(Task statement): Check each line of the entries below for the string "computer"; copy every line where it appears.

(The data):

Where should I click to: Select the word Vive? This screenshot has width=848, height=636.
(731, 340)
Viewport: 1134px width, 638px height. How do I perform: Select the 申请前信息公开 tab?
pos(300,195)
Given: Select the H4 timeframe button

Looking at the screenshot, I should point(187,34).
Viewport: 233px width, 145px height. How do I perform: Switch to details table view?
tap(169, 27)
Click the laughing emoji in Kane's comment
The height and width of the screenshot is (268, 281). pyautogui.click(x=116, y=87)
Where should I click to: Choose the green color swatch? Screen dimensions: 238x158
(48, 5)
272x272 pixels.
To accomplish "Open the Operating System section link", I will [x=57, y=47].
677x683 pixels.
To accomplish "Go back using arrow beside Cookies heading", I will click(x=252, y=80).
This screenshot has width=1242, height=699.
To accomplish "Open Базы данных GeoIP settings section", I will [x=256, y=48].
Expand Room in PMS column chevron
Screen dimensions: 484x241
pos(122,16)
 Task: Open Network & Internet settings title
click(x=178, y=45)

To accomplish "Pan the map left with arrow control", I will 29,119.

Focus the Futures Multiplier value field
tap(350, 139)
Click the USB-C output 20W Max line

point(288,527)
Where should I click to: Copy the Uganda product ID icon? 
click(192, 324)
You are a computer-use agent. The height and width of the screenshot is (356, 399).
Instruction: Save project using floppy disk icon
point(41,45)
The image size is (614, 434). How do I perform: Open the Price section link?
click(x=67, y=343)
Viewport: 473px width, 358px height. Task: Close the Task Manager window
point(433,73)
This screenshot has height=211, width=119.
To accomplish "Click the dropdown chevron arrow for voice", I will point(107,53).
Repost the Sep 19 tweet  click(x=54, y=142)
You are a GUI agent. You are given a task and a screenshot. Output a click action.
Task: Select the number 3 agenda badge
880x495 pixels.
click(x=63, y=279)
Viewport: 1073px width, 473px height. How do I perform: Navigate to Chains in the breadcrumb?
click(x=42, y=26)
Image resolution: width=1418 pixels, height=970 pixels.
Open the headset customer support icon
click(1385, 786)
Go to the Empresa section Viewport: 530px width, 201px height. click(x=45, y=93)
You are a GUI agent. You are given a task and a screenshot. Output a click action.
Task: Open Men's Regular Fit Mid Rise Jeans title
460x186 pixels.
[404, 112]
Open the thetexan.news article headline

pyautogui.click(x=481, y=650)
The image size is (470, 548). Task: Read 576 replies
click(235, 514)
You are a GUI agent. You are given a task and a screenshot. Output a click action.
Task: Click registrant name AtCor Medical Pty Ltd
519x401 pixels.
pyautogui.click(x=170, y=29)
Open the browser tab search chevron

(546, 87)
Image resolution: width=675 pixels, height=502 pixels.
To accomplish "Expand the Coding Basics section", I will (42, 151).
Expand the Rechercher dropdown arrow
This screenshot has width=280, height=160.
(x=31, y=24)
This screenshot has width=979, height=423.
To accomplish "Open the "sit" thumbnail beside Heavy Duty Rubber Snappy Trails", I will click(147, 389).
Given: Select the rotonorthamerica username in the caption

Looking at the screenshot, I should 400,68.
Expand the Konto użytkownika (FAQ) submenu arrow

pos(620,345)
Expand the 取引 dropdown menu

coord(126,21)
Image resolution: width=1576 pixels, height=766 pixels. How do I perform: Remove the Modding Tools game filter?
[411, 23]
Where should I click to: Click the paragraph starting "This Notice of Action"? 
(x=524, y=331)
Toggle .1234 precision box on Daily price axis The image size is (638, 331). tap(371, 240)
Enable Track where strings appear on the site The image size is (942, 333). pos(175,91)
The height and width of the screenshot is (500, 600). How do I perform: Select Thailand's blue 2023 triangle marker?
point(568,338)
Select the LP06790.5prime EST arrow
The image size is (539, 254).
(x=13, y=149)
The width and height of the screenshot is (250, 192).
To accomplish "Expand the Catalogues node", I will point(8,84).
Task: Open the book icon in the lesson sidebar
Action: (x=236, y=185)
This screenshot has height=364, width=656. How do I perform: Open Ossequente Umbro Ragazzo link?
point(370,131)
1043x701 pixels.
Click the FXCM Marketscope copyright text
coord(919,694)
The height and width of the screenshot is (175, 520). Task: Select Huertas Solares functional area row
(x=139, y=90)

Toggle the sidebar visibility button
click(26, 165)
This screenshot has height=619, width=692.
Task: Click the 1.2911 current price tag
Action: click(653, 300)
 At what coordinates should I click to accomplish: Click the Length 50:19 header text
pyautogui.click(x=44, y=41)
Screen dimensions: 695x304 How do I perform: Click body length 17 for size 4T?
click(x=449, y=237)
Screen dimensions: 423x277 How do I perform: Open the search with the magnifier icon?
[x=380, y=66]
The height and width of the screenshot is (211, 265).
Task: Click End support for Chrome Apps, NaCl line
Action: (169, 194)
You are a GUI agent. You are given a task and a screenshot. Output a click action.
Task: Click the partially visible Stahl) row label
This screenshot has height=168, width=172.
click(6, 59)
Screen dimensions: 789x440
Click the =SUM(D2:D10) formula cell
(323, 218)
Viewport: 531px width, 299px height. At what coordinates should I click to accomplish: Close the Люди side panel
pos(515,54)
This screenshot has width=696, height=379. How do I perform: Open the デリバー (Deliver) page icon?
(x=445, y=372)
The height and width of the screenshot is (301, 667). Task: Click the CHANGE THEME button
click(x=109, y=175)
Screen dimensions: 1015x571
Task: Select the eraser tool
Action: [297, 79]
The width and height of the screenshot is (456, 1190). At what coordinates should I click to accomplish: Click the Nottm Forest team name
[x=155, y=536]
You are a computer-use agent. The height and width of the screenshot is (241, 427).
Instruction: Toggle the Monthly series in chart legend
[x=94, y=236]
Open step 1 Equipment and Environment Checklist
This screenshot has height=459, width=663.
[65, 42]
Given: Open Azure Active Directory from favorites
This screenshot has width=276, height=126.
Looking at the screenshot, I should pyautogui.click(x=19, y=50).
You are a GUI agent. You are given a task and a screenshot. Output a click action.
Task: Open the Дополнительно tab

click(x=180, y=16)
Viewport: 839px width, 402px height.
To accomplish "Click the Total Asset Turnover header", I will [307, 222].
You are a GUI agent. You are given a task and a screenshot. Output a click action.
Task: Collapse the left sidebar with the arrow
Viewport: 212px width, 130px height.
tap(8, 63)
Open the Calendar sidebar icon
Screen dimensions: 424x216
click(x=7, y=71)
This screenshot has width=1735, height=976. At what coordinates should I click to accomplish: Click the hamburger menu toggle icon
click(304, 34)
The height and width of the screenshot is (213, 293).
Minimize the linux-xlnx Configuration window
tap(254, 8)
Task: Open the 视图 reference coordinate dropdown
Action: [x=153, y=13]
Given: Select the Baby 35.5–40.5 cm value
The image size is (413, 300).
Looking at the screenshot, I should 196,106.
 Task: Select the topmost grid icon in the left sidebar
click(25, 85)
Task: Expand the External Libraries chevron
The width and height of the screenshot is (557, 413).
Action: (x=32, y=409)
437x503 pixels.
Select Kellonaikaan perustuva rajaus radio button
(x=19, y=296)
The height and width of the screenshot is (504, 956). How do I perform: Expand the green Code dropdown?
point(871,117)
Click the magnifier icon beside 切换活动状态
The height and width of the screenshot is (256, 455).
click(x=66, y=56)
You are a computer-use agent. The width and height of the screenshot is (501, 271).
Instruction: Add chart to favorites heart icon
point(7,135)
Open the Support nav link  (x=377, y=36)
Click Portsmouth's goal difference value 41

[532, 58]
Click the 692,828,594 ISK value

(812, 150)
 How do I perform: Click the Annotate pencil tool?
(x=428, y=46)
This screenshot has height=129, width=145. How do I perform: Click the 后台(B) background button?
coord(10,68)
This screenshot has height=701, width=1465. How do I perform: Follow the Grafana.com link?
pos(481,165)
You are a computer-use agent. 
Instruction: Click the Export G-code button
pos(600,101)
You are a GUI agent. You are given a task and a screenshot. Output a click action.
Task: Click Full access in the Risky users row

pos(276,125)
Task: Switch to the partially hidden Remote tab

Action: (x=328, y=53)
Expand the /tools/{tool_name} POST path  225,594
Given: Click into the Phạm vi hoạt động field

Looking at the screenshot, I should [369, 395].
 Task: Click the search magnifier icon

(Result of the exercise):
You are a computer-use agent. The height and width of the screenshot is (356, 399).
You are a computer-use agent. The height and width of the screenshot is (241, 427).
You are a computer-use agent. The width and height of the screenshot is (501, 271).
You are a computer-use agent. 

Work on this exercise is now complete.